Look below for the line that contains "Instruction: Click the Create", then copy it and each following line to the end of the records, minus any pictures.

Records from a collection
BEGIN

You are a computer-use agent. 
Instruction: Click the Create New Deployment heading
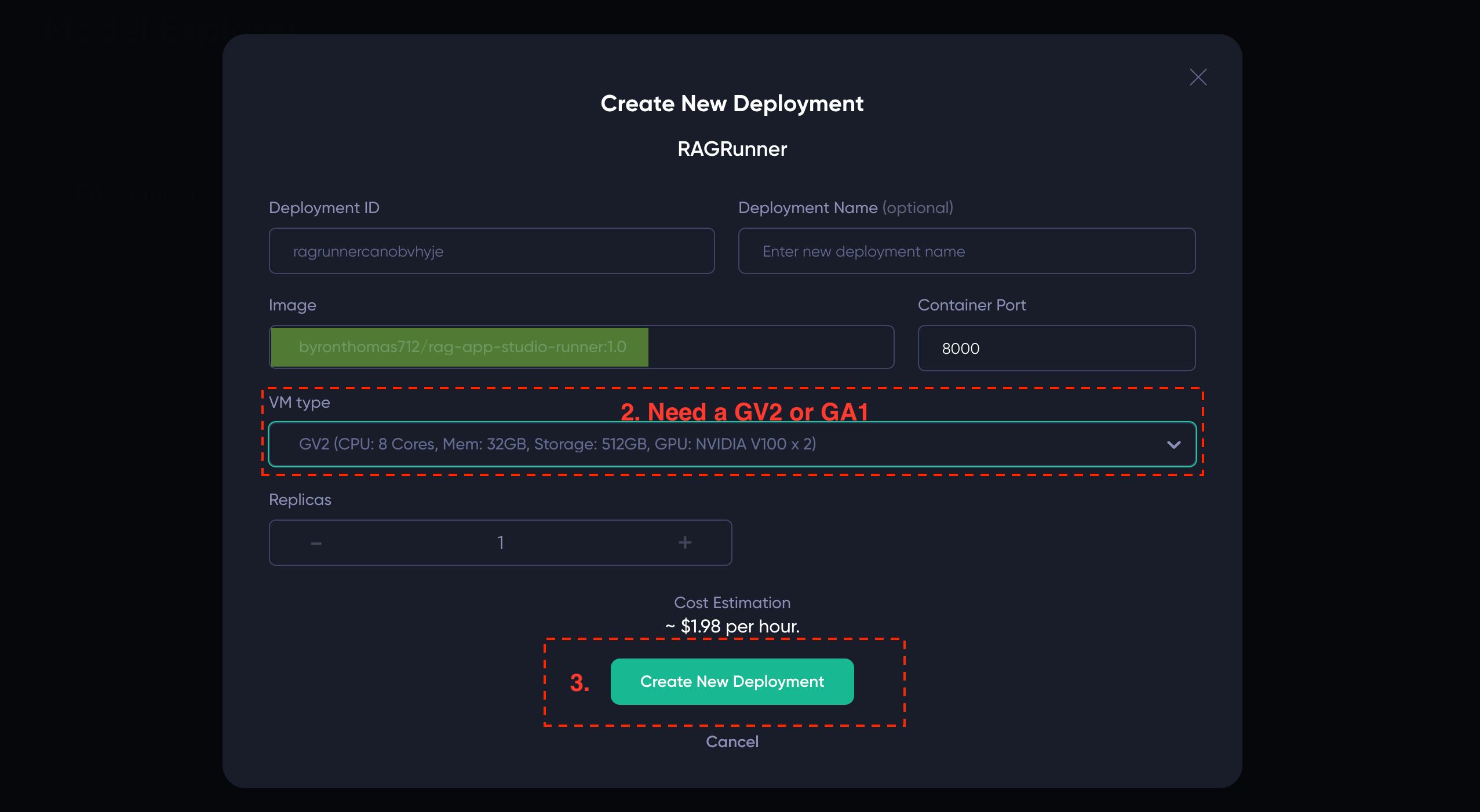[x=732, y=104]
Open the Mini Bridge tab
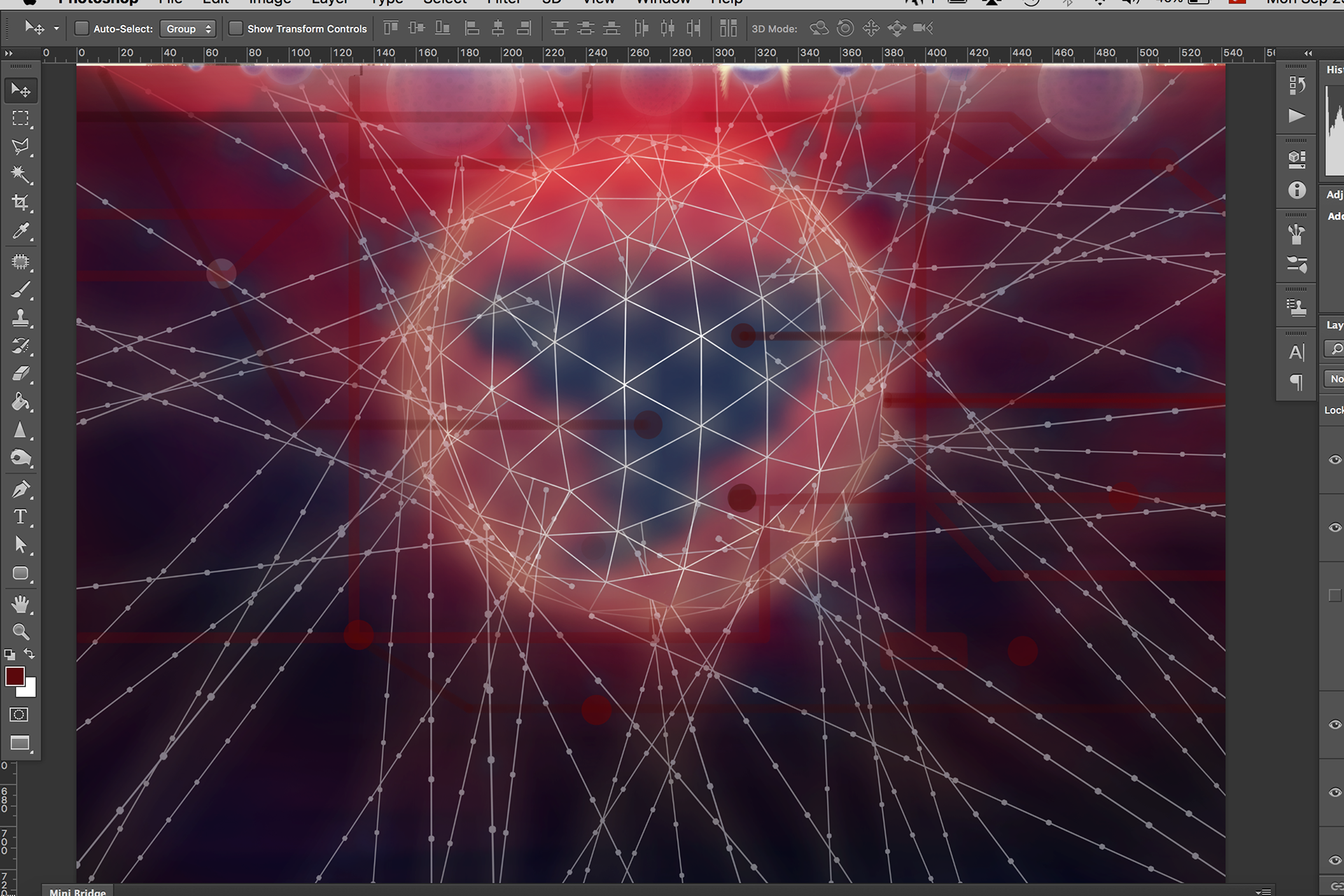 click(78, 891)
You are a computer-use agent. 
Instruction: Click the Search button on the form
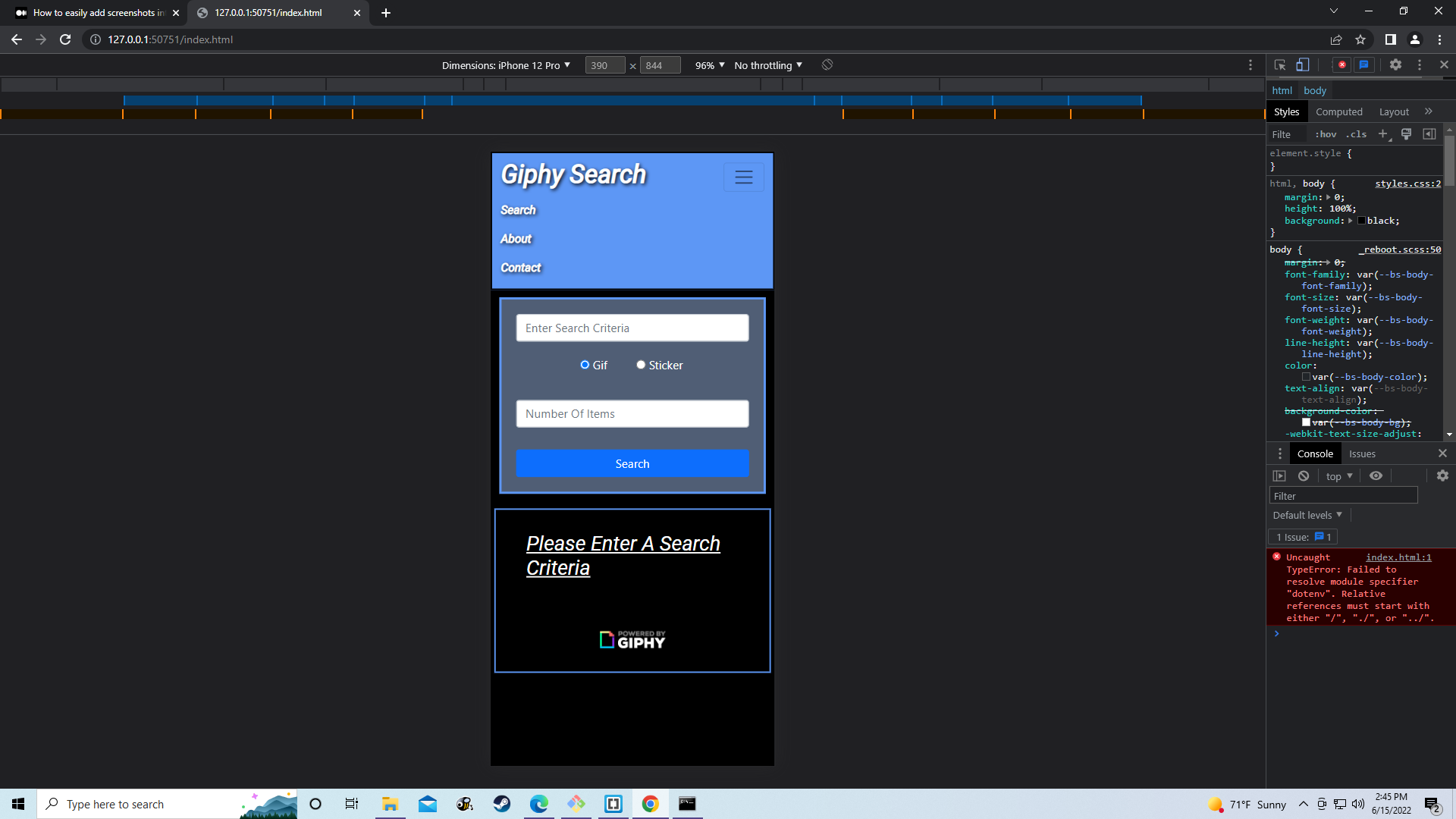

END

Task response:
Instruction: Click the Create New Deployment heading
[x=732, y=104]
Open the Mini Bridge tab
 click(78, 891)
You are a computer-use agent. 
Instruction: Click the Search button on the form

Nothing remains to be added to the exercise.